The current starting point in looking at the question of control is dependent on the consent a donor gives. It is a well-established tenet of law that no medical treatment whatsoever (including the taking of a sample) can be given to any patient without first obtaining their consent.
Where a sample is given by a donor to the hospital or researcher without conditions or qualifications, current legal thought seems to indicate that the donor has either given the sample by way of a gift, or has abandoned the sample.
In this situation, control over that sample is vested in the hospital or researcher, and they may be free to do with that sample as they wish.
In the well-known US case of Moore v the University of California (1990), the patient Moore was diagnosed as suffering from hairy-cell leukaemia. His doctor realised that Moore's cells possessed unique properties that were commercially invaluable. This realisation, however, was never communicated to Moore. The doctor obtained a tissue sample from the spleen to replicate its DNA and on several post-operative visits, the doctor obtained additional and various tissue samples which were used to develop the eventual "invention" (the "Mo-cell line") for which a patent was filed, its inventors being named as the doctor and his associate, and the invention being patented by the university.

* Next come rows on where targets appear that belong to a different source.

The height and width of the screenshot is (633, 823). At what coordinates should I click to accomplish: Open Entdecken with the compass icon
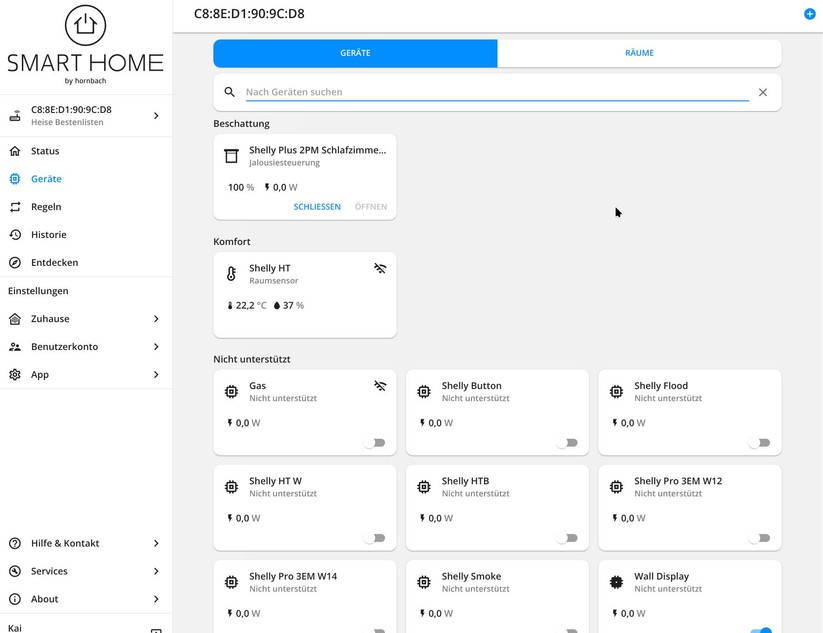point(15,262)
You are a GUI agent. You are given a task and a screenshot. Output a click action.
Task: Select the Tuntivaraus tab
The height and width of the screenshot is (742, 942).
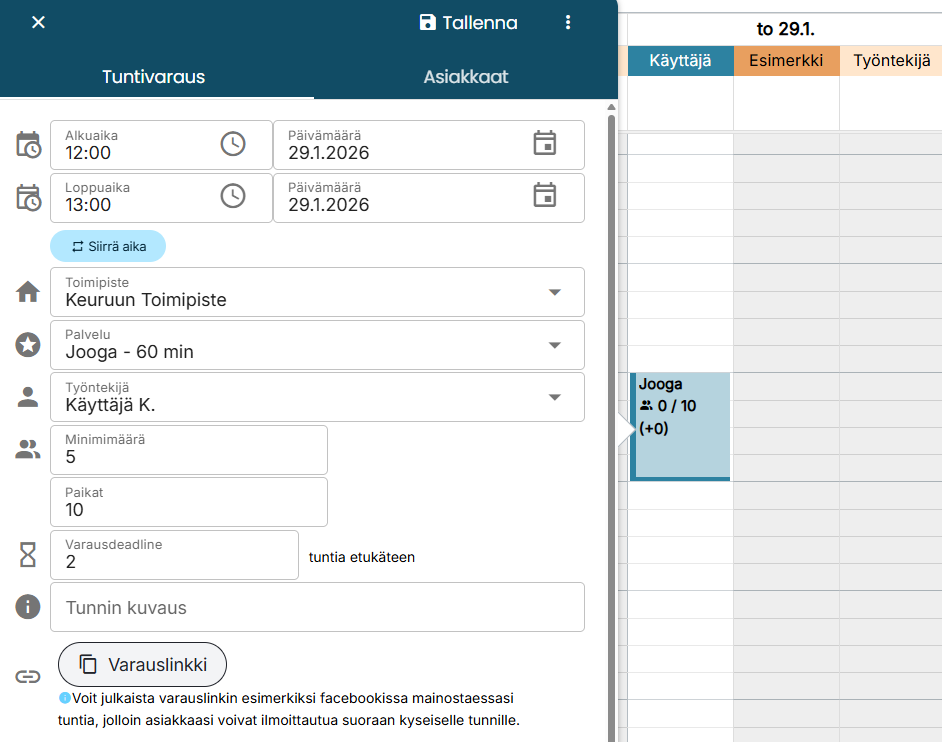154,77
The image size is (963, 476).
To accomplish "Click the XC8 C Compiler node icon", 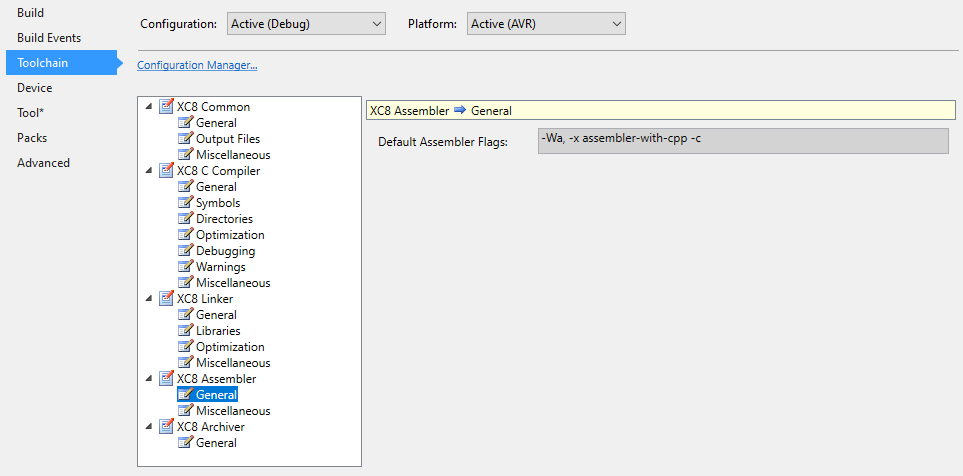I will (166, 171).
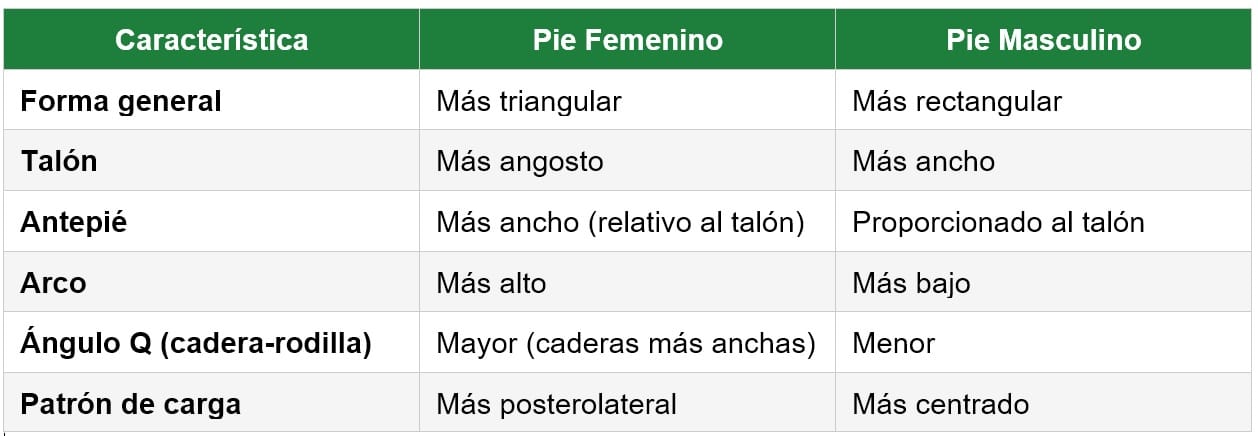Select the "Más ancho (relativo al talón)" cell
Image resolution: width=1258 pixels, height=436 pixels.
(620, 222)
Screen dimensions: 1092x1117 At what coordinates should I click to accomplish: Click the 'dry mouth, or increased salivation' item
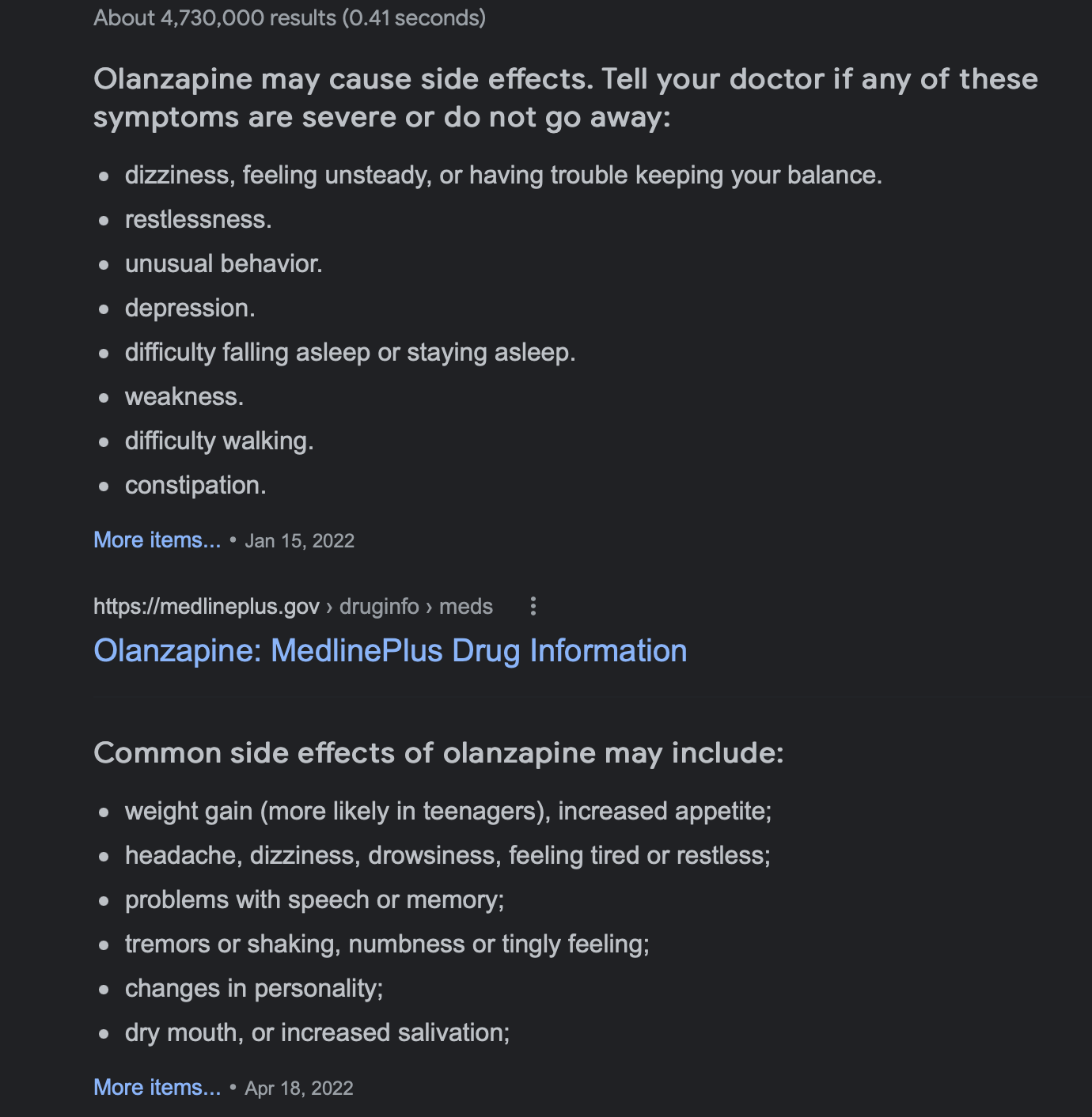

An agreement was then entered into with two biotech companies, and the estimated value of this agreement was thought to have exceeded several billion dollars. After repeated inquiries from Moore as to whether there was a financial interest involved, he instituted proceedings against the doctor, the university and the biotech companies.
His claim was for a breach of duty by the doctor for removing his cells without his informed consent and that the unauthorised removal amounted to a conversion (denial by another of the owner's right over his/her property) since he retained a proprietary interest in his cells even after their removal, and that he was entitled to share in the profits.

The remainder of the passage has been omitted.